**Activity**
Which primary nutrients for plant growth does the Bermuda grass care guide name, and what does it say each one does?

━━ Provided passage ━━

How to care for Bermuda grass

Water Bermuda grass deeply but infrequently to encourage deep rooting. According to Pennington, Bermuda grass should receive at least 1 inch of water each week from rainfall or irrigation; however, don't let the soil become waterlogged. Water more frequently if the lawn receives heavy foot traffic. Use a hose-end sprinkler to apply water to the lawn to ensure that it receives even coverage over the entire surface area. The best time to water Bermuda grass is in the morning between 6 a.m. and 8 a.m., as this will reduce the loss of water due to evaporation and absorbed heat. In addition, watering during this time reduces the risk of fungal diseases developing on your lawn because the sun will dry out any moisture that remains on the leaves after watering.

The amount of sunlight needed for it to thrive varies depending on the type of Bermuda grass you choose for your yard or garden area. Common Bermuda grass should receive at least six hours of sunlight daily for optimal growth. Furthermore, ensure you mow it regularly to maintain the desired height. Bermuda grass needs mowing once every five to seven days during the growing season and should be kept at a height of between 1 and 1.5 inches. Mow frequently enough so that only one-third of the leaf is being cut while mowing.

Fertilizing Bermuda grass

As the weather warms in spring, Bermuda grass comes out of dormancy and begins to grow. Although it is a hardy, drought-tolerant grass, it needs regular maintenance and care if you want it to look its best. Before seeding your lawn, test your soil's pH level using a home testing kit. According to the Clemson Cooperative Extension, Bermuda grass prefers soil with a pH of 6 to 6.5, so adjust the pH level as needed by adding lime or sulfur to the ground before planting. Fertilizing the grass in the spring helps to ensure that it will thrive during the summer months when it gets most of its growth.

To help it grow beautifully, purchase a high-quality fertilizer labeled specifically for Bermuda grass from your local hardware store or garden center. Choose one with an NPK ratio of 4:1:2, such as 16-4-8, which means it has 16% nitrogen, 4% phosphorus, and 8% potassium: These three elements are the primary nutrients required for healthy plant growth. Nitrogen aids in leaf growth and gives lawns their green color. Phosphorus encourages root growth, which is important for newly germinated seeds, while potassium promotes strong stems and disease resistance. Apply the fertilizer when the grass starts to grow in the spring but before it grows higher than 3/4 inch tall and spread it at a rate of 1 pound per 1,000 square feet of lawn with a handheld spreader.

━━━
━━ Supplied information ━━

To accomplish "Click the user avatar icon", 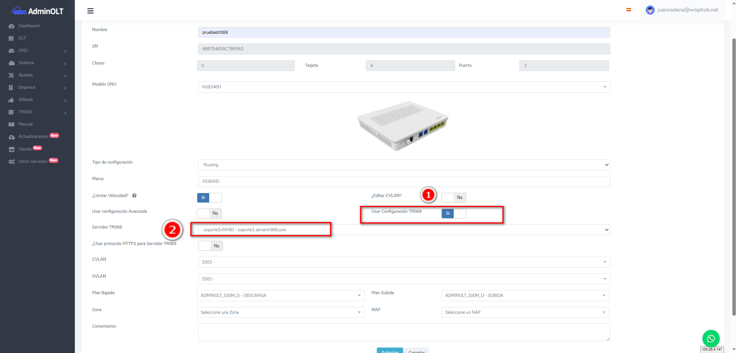I will (x=650, y=10).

━━━

**Exercise answer**
- Nitrogen: aids leaf growth and gives lawns their green color.
- Phosphorus: encourages root growth, which is important for newly germinated seeds.
- Potassium: promotes strong stems and disease resistance.